In even the most oppressive dictatorships, and this is the one thing I will give Capitalism its credit for, Captialism at least gives you, the labourer, the right to vote with your time and your dollars on things you deem as important. Most Chinese people aren’t actively political, and those that are, spend their time debating within factions of the CCP to get policies passed that they want. Even in dictatorships, democracy reigns in some way or another. You might not get to pick the leader, but at the end of the day, do you really need to? What matters is the consensus more than anything. Are things getting done? Are roads getting built? Are houses getting built? is the machinery of government working to the betterment of most people? If it is? fantastic. If it isn’t? If you feel you can enact change, enact it. If you feel you can’t, focus your attention on something more meaningful, like idk, building cool stuff out of wood or writing songs, or spinning up a Generative AI to make your own version of Google Assistant.
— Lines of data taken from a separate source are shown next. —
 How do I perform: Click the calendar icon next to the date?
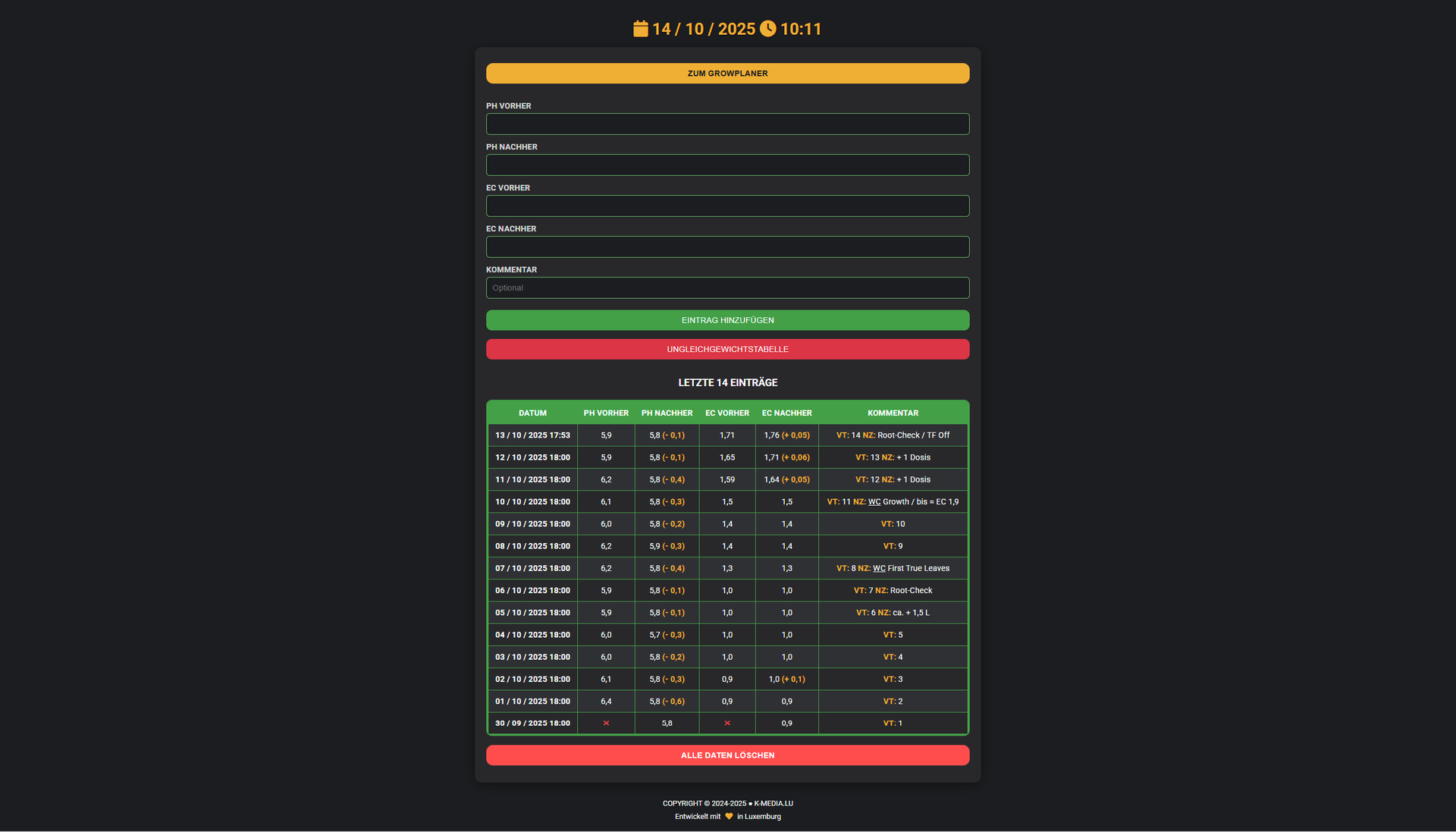(x=641, y=29)
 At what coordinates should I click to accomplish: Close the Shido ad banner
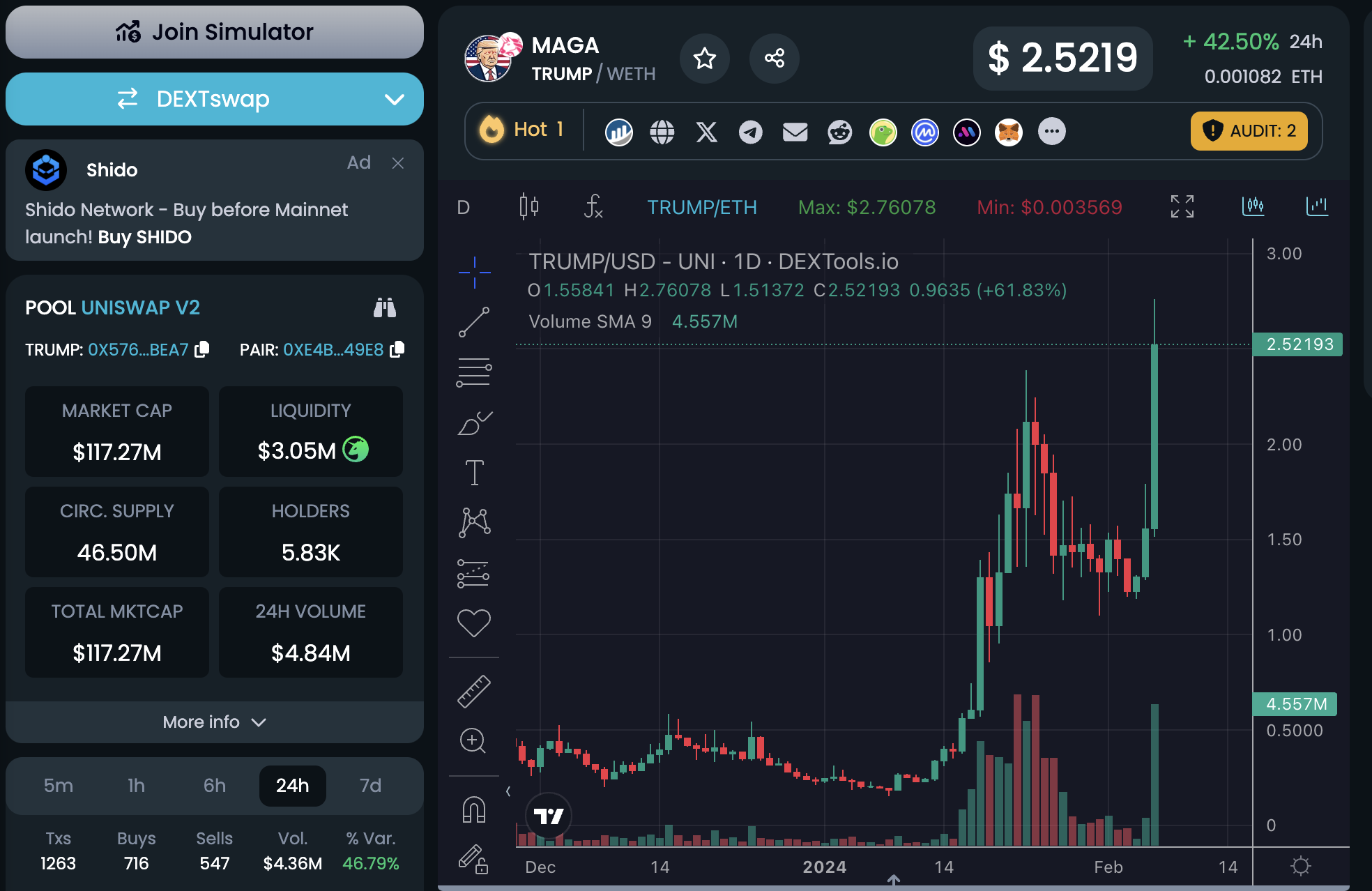point(398,163)
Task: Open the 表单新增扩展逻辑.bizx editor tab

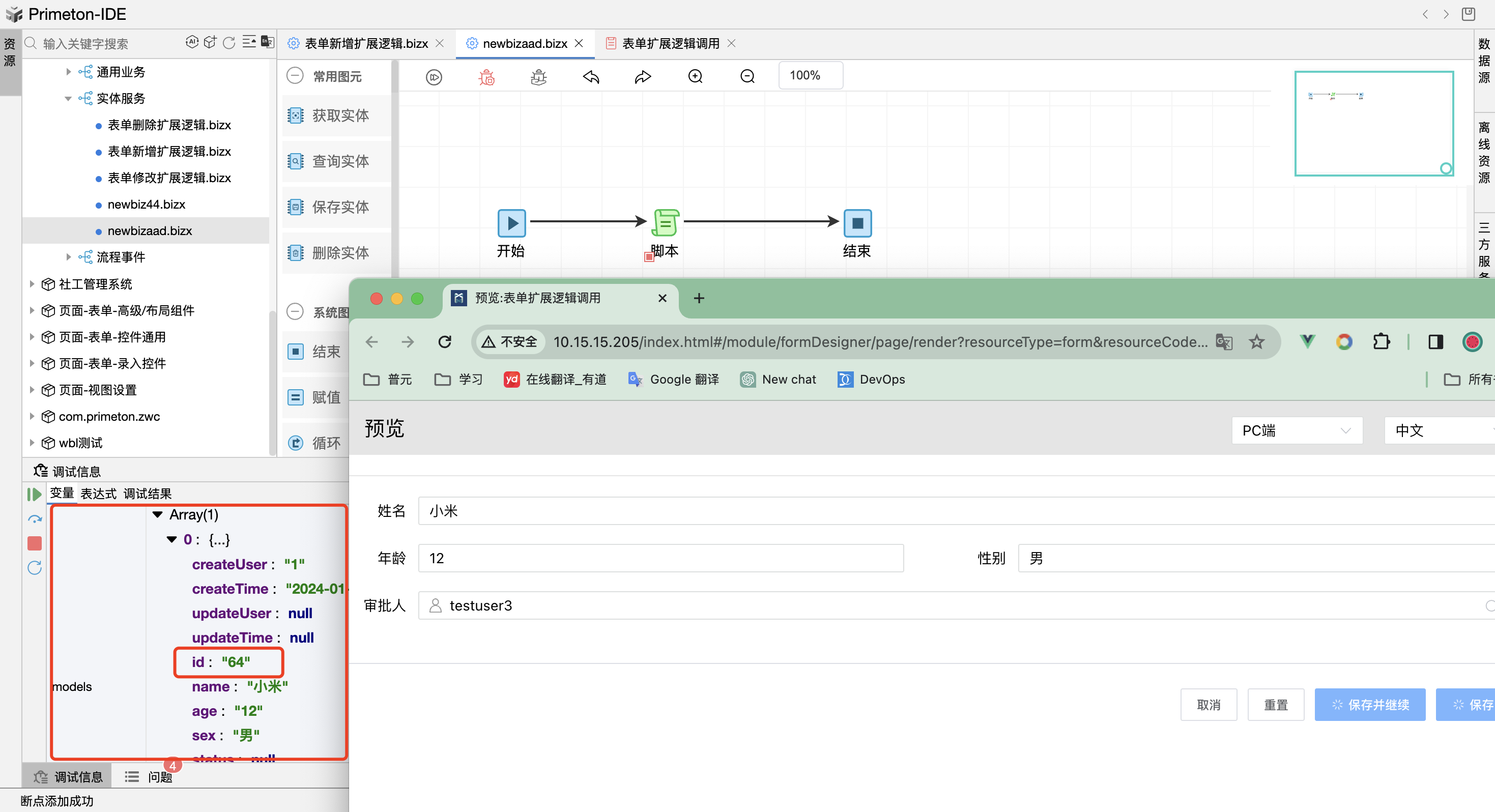Action: pyautogui.click(x=366, y=44)
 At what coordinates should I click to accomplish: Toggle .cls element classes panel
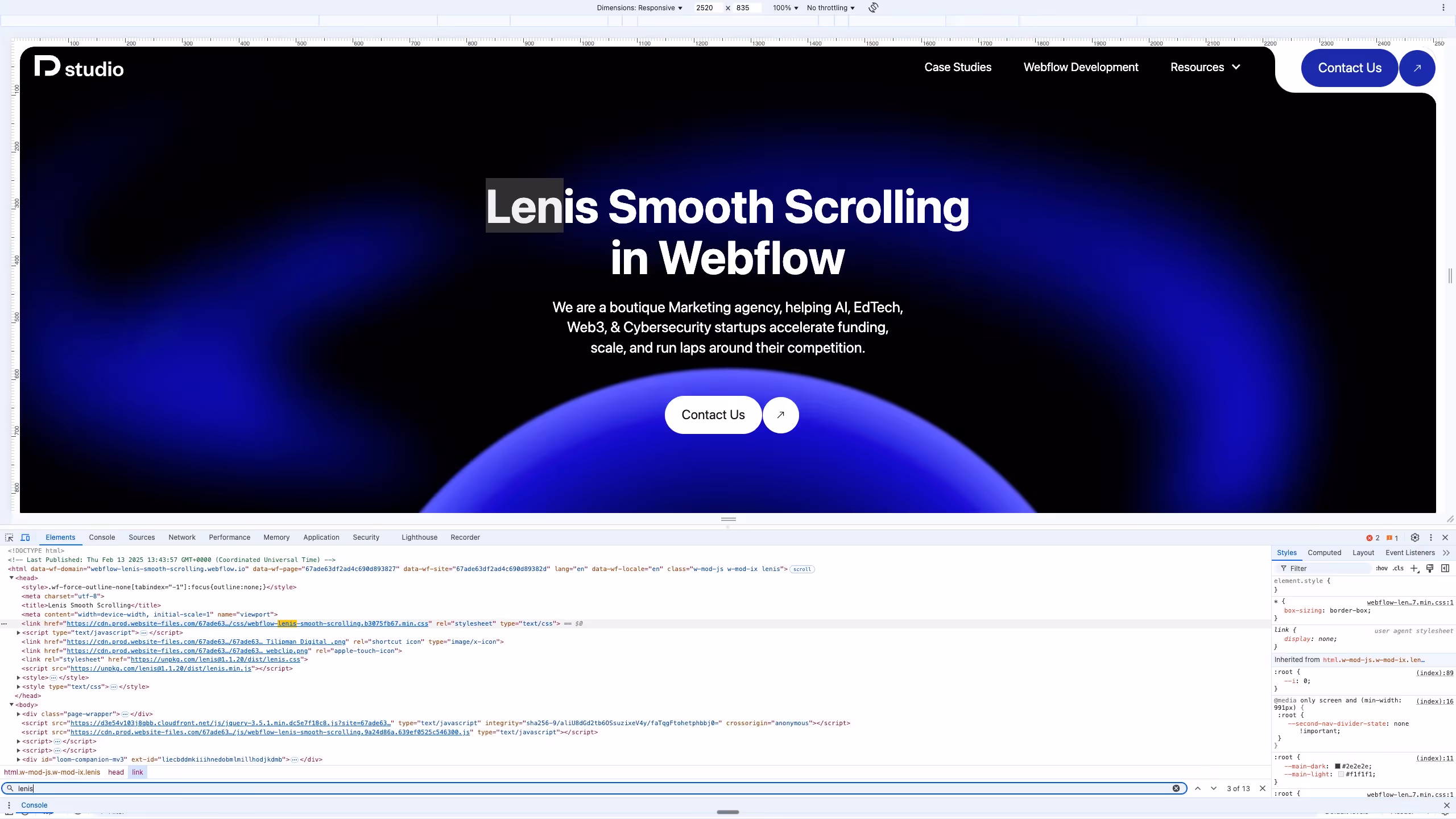(x=1398, y=568)
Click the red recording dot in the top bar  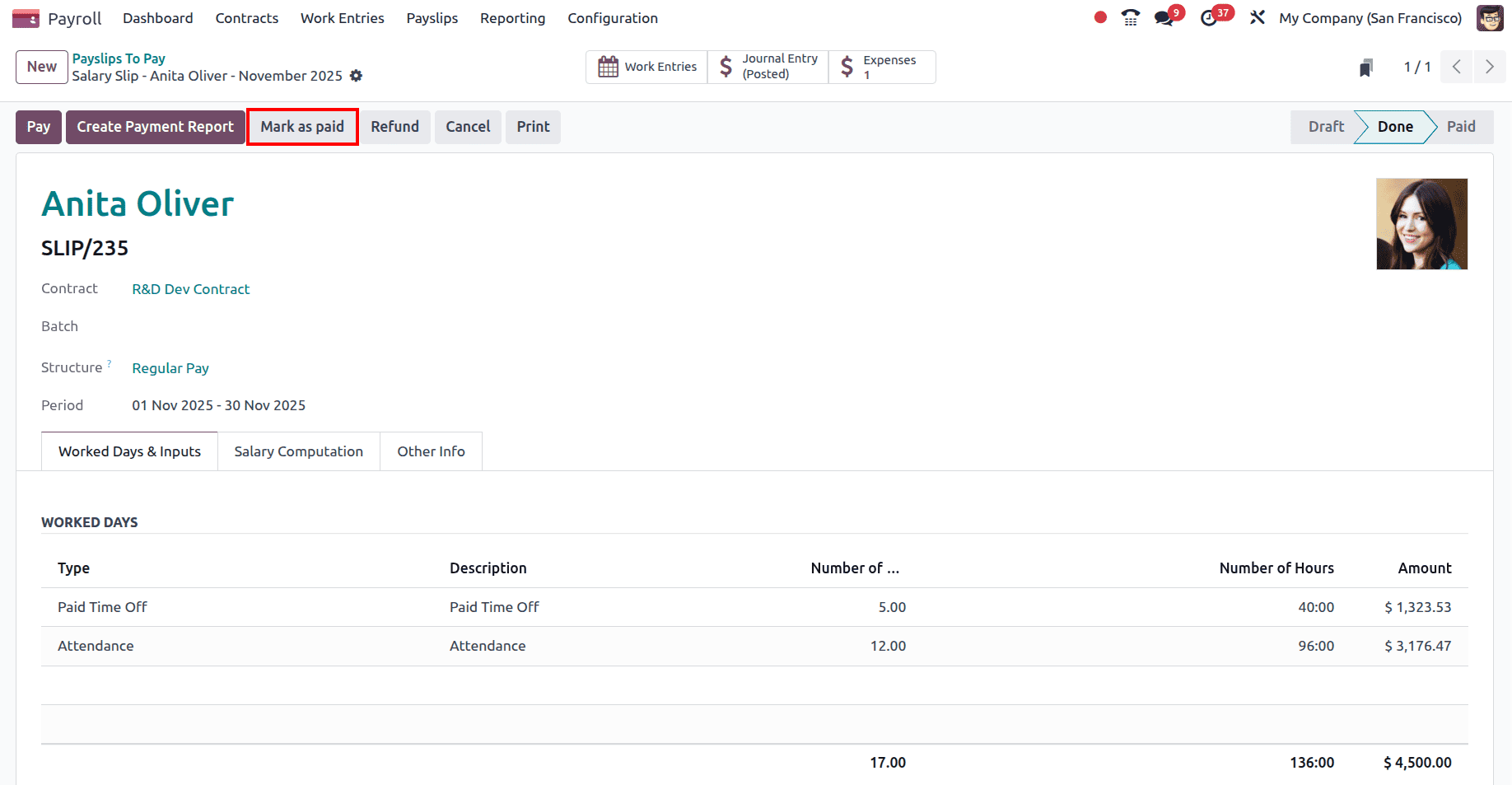1099,16
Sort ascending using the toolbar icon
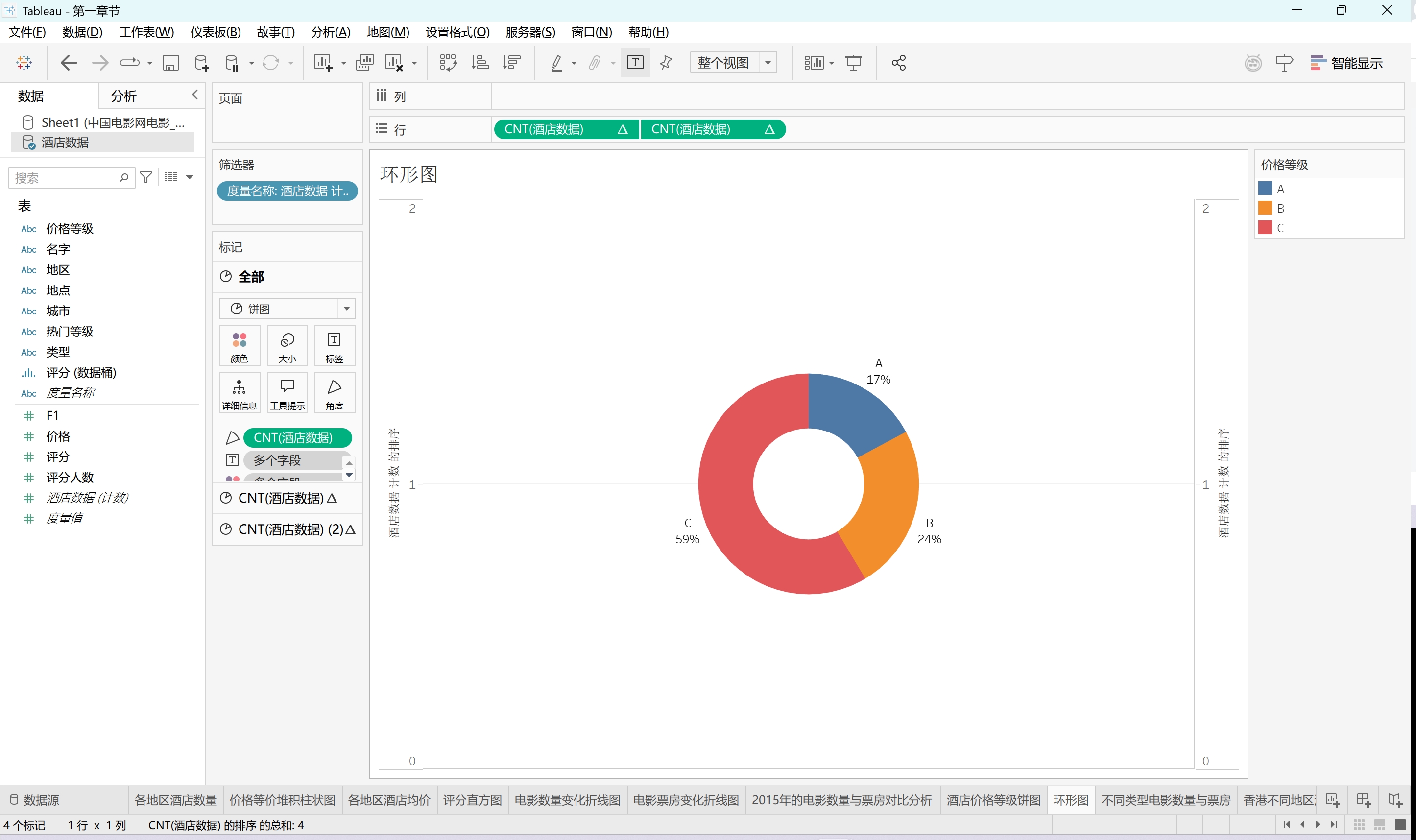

AI will only take your job if you squander your role and make yourself useless. It’s a tool you can use to make you more powerful, and more productive. It only spits out what you choose to put into it. And that’s kinda neat to me.

In short, I am no longer afraid of AI and the desires of capitalists to take my job away from me, nor do I think it’s the greatest thing ever invented that all these AI glazers think it is. It’s just a tool. A tool you can use to make or destroy. It’s entirely up to how you spend your time using it.